Maybe you’ve gotten into an unhealthy, inactive lifestyle and want to turn that around. But coming up with a plan of action can be overwhelming if you’ve been away from a fitness program for a while or never started one.
“It’s never too late, and even modest efforts can bring results,” says Carol Teteak, fitness coordinator at Edward Health & Fitness Center in Woodridge.
Here’s her advice:
You’ve taken the important first step of accepting that you need and want to work on your fitness. Now seal your commitment with a written plan.
Get a check-up from your doctor before you start an exercise program, and then progress slowly. The most common mistake is doing too much, too soon.
The most effective fitness programs include healthy eating; aerobic exercise to challenge the heart and lungs; strength training; flexibility and mobility; and neuromuscular exercises for balance, agility and coordination.
Learning to do the exercises correctly helps prevent injuries. Consider group exercise classes or sessions with a personal trainer. The American Council on Exercise has a website with reliable information on exercises at www.acefitness.org.
When choosing an exercise DVD, pick one that features a variety of difficulty levels.

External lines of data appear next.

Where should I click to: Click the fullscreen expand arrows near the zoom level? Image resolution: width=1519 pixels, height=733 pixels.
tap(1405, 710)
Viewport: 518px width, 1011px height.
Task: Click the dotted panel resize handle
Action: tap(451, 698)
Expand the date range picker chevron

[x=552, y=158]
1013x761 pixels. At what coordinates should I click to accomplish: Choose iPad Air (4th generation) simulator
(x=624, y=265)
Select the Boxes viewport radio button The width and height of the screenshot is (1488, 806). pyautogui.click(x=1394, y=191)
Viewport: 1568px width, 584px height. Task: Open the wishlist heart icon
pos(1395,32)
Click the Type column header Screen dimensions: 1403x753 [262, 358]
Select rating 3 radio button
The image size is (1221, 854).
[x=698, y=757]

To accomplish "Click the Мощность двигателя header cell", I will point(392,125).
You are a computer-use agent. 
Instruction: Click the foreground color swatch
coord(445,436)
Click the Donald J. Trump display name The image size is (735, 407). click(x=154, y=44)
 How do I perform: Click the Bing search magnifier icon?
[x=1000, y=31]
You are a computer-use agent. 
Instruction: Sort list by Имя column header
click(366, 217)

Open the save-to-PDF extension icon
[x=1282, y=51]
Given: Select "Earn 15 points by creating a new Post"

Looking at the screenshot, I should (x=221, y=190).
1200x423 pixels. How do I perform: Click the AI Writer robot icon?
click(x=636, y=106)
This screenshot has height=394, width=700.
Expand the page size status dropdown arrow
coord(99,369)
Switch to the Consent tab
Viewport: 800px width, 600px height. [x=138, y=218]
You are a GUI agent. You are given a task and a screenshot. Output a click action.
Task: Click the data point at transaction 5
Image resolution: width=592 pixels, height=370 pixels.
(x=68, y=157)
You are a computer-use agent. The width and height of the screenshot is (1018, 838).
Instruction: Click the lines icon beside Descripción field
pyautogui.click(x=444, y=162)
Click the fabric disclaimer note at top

Teteak also has suggestions for exercise veterans who need a boost in the new year. The FITT Formula can serve as a guide for making your workout more challenging and fun. It calls for gradually modifying Frequency, Intensity, Time (duration) or Type of exercise.
“That may be as simple as adding several minutes to your workouts, or bumping up the incline on the treadmill,” Teteak says. “Or try some of the latest fitness equipment, such as the Kamagon Ball, which is filled with water to bring the movement and resistance of water to your workout. The Kamagon Ball resembles an overgrown Kettlebell and can be used in full-body workouts to improve core strength and power.”
Among trends for 2013 are MMA fitness (get “fighter fit” without getting hit) and exercise programming that promotes better quality-of-life targeting the active aging population and those battling disease such as Parkinson’s, cancer and diabetes (all such programs are available at Edward Health and Fitness Centers).
“With all the new equipment and approaches available, 2013 should be a great year for both novice and veteran exercises. There’s no excuse to be bored,” Teteak says.